Your objective:
Look through the material below. Return exactly the lines from the one with "#アウトドアイベント (596, 945)" through the one with "Store (390, 56)", both included.

Dataset extract:
┏━━

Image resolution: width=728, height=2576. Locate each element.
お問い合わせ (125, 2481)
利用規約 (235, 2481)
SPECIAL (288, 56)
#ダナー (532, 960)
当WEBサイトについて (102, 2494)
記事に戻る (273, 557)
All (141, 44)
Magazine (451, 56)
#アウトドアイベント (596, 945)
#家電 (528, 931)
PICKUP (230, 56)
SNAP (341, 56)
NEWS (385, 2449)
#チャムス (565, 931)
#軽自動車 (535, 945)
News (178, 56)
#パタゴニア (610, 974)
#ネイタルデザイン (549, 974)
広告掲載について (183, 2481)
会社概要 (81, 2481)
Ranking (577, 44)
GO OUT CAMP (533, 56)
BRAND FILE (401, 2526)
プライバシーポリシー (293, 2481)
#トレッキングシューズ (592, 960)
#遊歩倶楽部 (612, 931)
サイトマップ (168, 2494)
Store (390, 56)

┗━━
┏━━

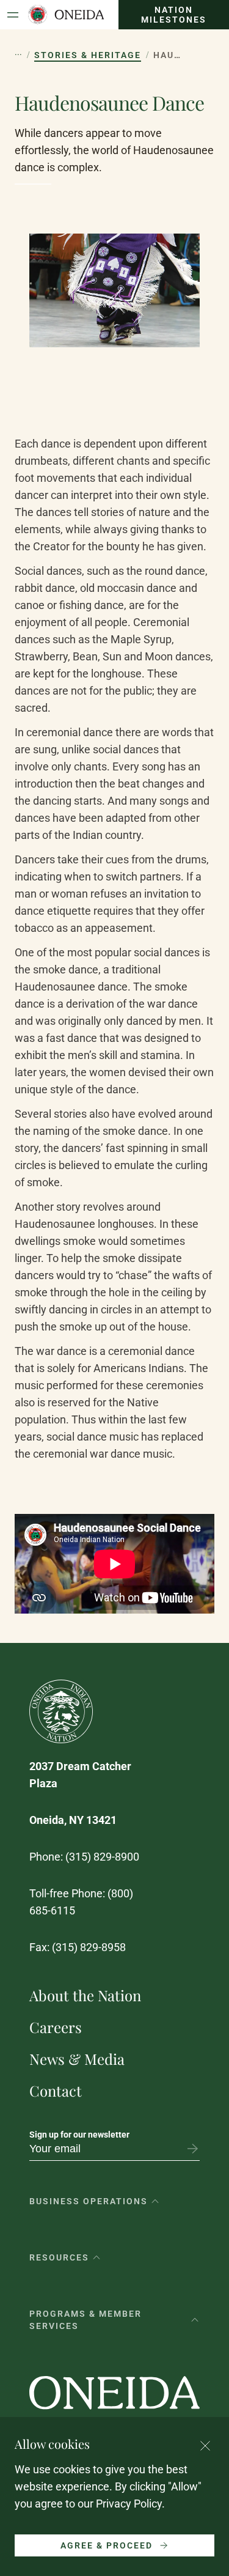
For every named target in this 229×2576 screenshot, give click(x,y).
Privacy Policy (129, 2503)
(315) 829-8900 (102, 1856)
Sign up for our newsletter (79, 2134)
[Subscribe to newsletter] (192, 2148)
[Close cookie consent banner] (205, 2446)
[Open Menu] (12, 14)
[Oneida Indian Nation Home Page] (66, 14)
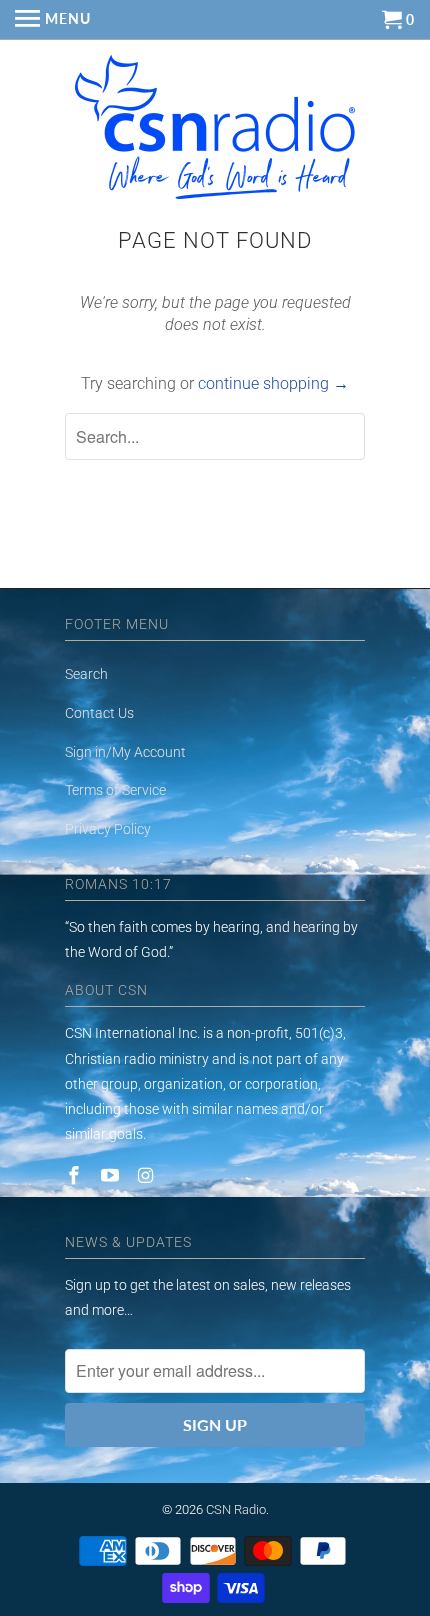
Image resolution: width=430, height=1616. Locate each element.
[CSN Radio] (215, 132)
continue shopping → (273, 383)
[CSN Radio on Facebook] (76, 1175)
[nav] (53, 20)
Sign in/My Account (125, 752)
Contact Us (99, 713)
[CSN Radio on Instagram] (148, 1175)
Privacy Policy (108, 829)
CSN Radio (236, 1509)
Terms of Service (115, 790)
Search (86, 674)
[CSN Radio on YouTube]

┗━━
┏━━

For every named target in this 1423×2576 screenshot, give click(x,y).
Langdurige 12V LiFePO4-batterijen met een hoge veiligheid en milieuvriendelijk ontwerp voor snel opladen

┗━━

Solved problem:
#アウトドアイベント (596, 945)
#家電 (528, 931)
PICKUP (230, 56)
SNAP (341, 56)
NEWS (385, 2449)
#チャムス (565, 931)
#軽自動車 (535, 945)
News (178, 56)
#パタゴニア (610, 974)
#ネイタルデザイン (549, 974)
広告掲載について (183, 2481)
会社概要 (81, 2481)
Ranking (577, 44)
GO OUT CAMP (533, 56)
BRAND FILE (401, 2526)
プライバシーポリシー (293, 2481)
#トレッキングシューズ (592, 960)
#遊歩倶楽部 (612, 931)
サイトマップ (168, 2494)
Store (390, 56)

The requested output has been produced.